Stored dataset items:
-*-

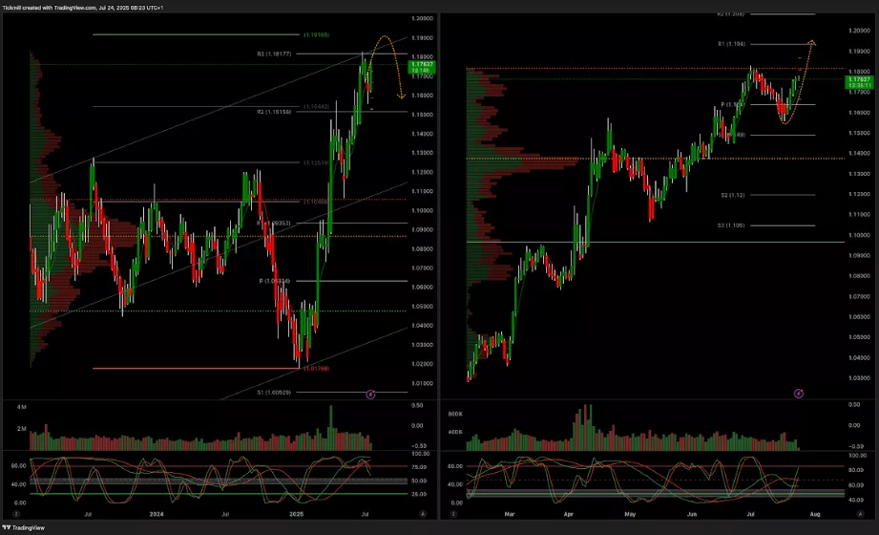Toggle auto-scale 'A' on the right chart
879x535 pixels.
(860, 513)
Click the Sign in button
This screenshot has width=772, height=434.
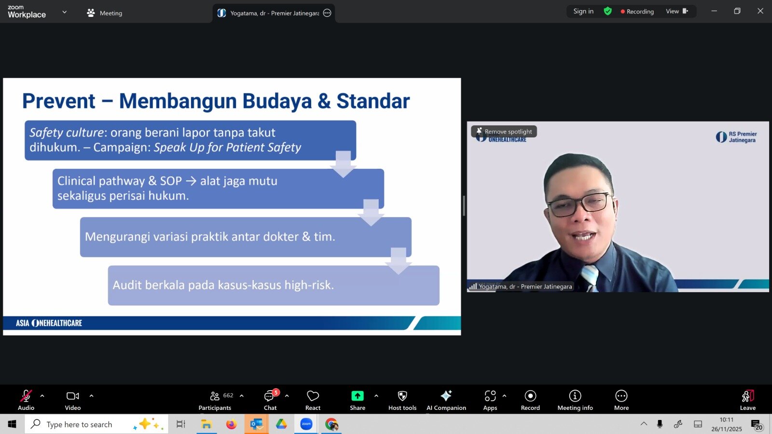583,11

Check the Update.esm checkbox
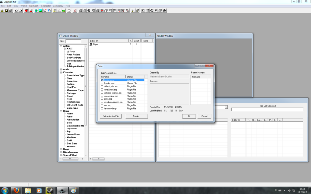[x=102, y=83]
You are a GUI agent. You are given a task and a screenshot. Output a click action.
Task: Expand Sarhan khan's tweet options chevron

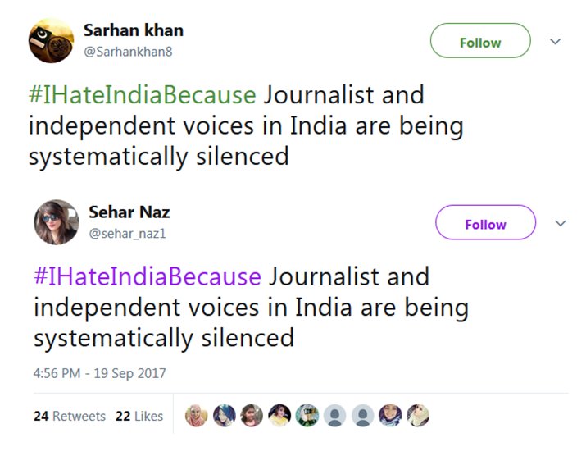tap(555, 41)
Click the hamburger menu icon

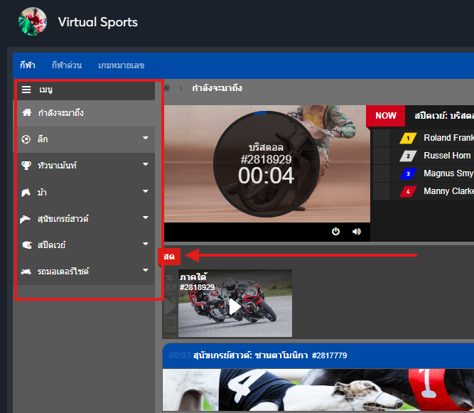pos(26,90)
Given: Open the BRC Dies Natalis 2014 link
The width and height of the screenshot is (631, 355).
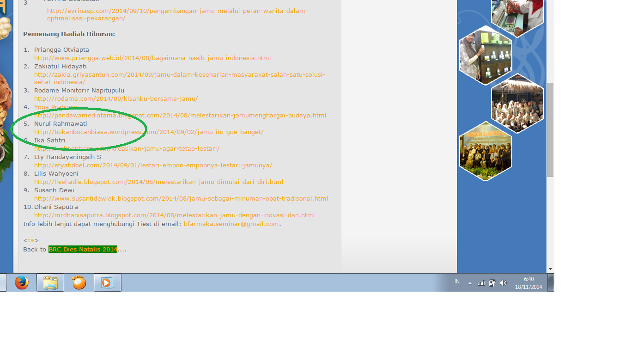Looking at the screenshot, I should click(83, 249).
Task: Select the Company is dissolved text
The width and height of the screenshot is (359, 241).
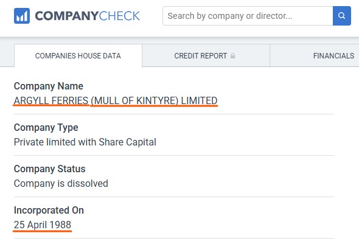Action: 61,184
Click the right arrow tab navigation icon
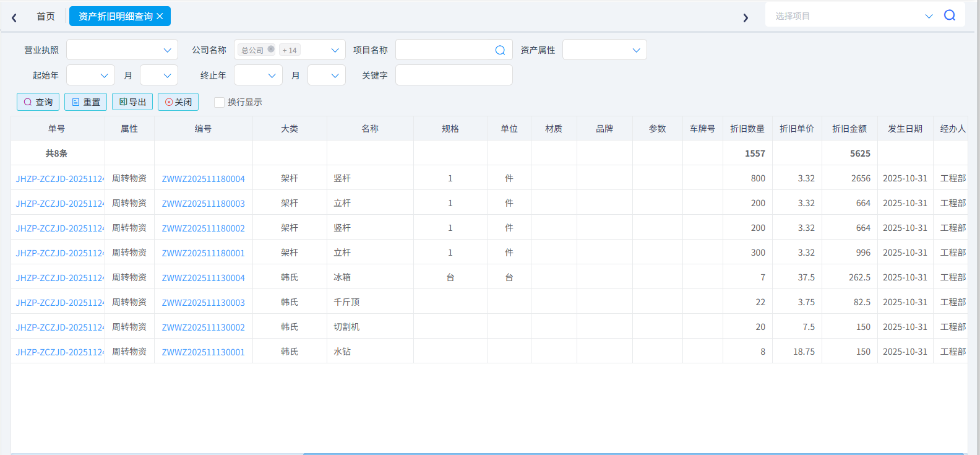The height and width of the screenshot is (455, 980). [x=746, y=17]
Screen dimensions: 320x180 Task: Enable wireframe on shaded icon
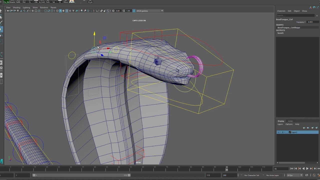(67, 11)

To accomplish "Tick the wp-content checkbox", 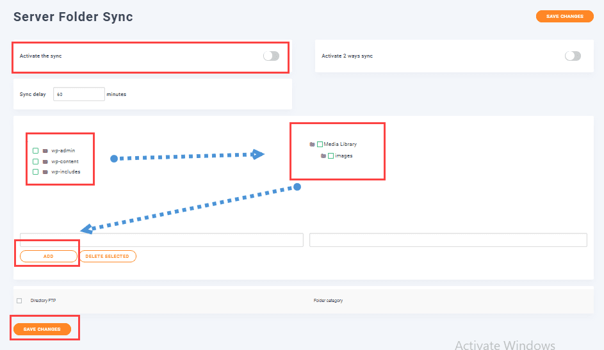I will [36, 162].
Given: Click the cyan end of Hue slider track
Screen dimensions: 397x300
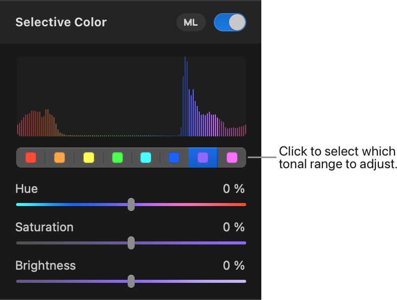Looking at the screenshot, I should tap(21, 205).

-*-

WHAT YOU WILL DO: Only the lines above from the one containing "Task: Expand Sarhan" through the one containing "Task: Select the Company is dissolved text" should be returned, verbatim and inclusive, with pictures excluded.

RESPONSE TO THE EXERCISE:
Task: Expand Sarhan khan's tweet options chevron

tap(555, 41)
Click the hamburger menu icon

pos(26,90)
Given: Open the BRC Dies Natalis 2014 link
The width and height of the screenshot is (631, 355).
Looking at the screenshot, I should click(83, 249).
Task: Select the Company is dissolved text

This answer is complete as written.